Text section =
Struct regex_automata::hybrid::dfa::Cache
source · pub struct Cache {
trans: Vec<LazyStateID>,
starts: Vec<LazyStateID>,
states: Vec<State>,
states_to_id: HashMap<State, LazyStateID>,
sparses: SparseSets,
stack: Vec<StateID>,
scratch_state_builder: StateBuilderEmpty,
state_saver: StateSaver,
memory_usage_state: usize,
clear_count: usize,
bytes_searched: usize,
progress: Option<SearchProgress>,
}
Expand description
A cache represents a partially computed DFA.
A cache is the key component that differentiates a classical DFA and a
hybrid NFA/DFA (also called a “lazy DFA”). Where a classical DFA builds a
complete transition table that can handle all possible inputs, a hybrid
NFA/DFA starts with an empty transition table and builds only the parts
required during search. The parts that are built are stored in a cache. For
this reason, a cache is a required parameter for nearly every operation on
a DFA
.
Caches can be created from their corresponding DFA via
DFA::create_cache
. A cache can only be used with either the DFA that
created it, or the DFA that was most recently used to reset it with
Cache::reset
. Using a cache with any other DFA may result in panics
or incorrect results.
Fields§
§trans: Vec<LazyStateID>
The transition table.
Given a current
LazyStateID and an input
byte, the next state can
be computed via trans[untagged(current) + equiv_class(input)]
. Notice
that no multiplication is used. That’s because state identifiers are
“premultiplied.”

Supplied material =
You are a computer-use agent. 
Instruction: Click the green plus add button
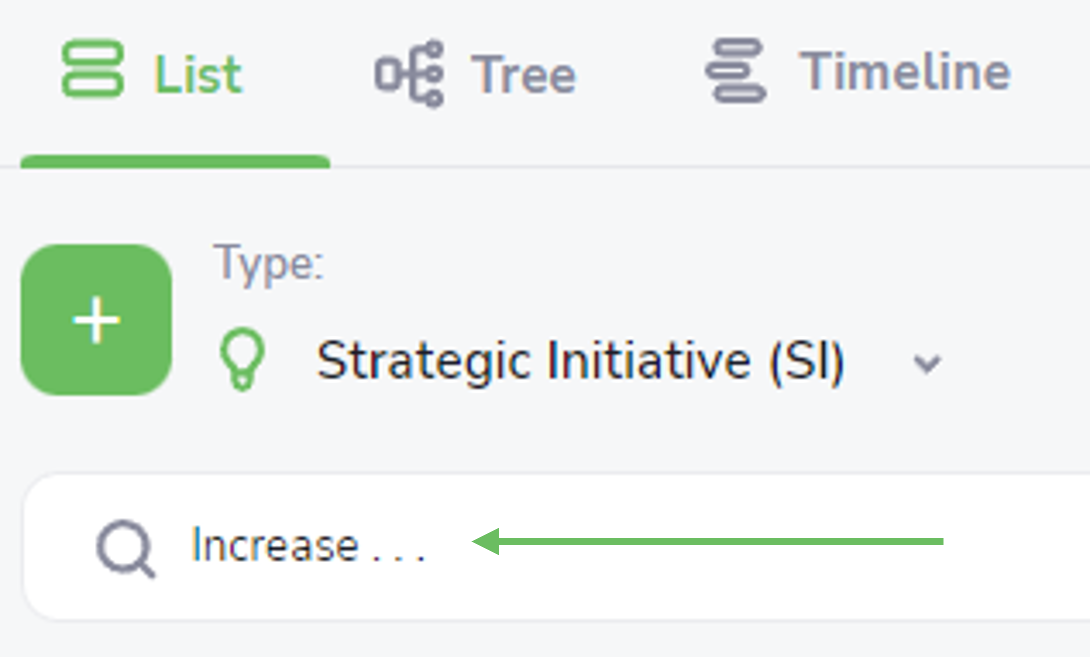[x=96, y=320]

Task statement =
Transcribe everything in the Cache documentation from "Caches can be" down to "or incorrect results.", word for word.

Solution for this task =
Caches can be created from their corresponding DFA via
DFA::create_cache
. A cache can only be used with either the DFA that
created it, or the DFA that was most recently used to reset it with
Cache::reset
. Using a cache with any other DFA may result in panics
or incorrect results.